____ DATA TO EXAMINE

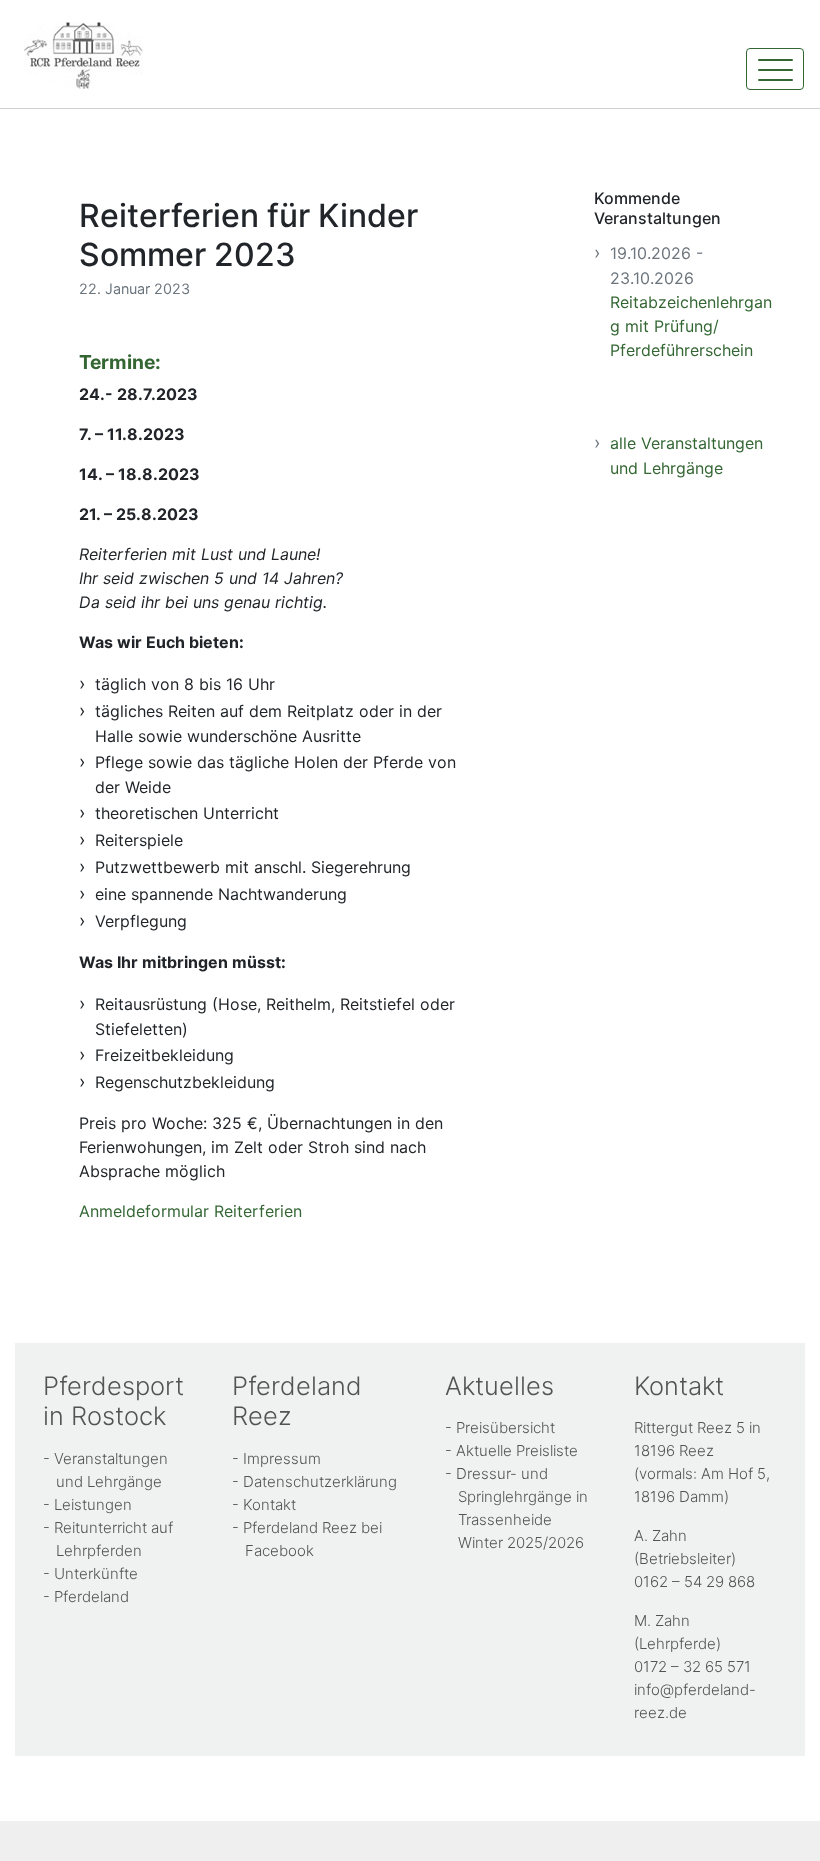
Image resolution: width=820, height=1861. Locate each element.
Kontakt (269, 1504)
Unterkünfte (96, 1573)
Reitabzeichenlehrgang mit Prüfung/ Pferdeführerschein (691, 326)
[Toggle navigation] (775, 69)
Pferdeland (91, 1596)
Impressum (282, 1458)
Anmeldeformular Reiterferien (190, 1211)
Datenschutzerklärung (320, 1481)
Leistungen (93, 1504)
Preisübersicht (505, 1427)
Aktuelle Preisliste (517, 1450)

________

Using the entries above, give again each line from the one containing "Anmeldeformular Reiterferien (190, 1211)" through the last line, exactly and only those.

Anmeldeformular Reiterferien (190, 1211)
Datenschutzerklärung (320, 1481)
Leistungen (93, 1504)
Preisübersicht (505, 1427)
Aktuelle Preisliste (517, 1450)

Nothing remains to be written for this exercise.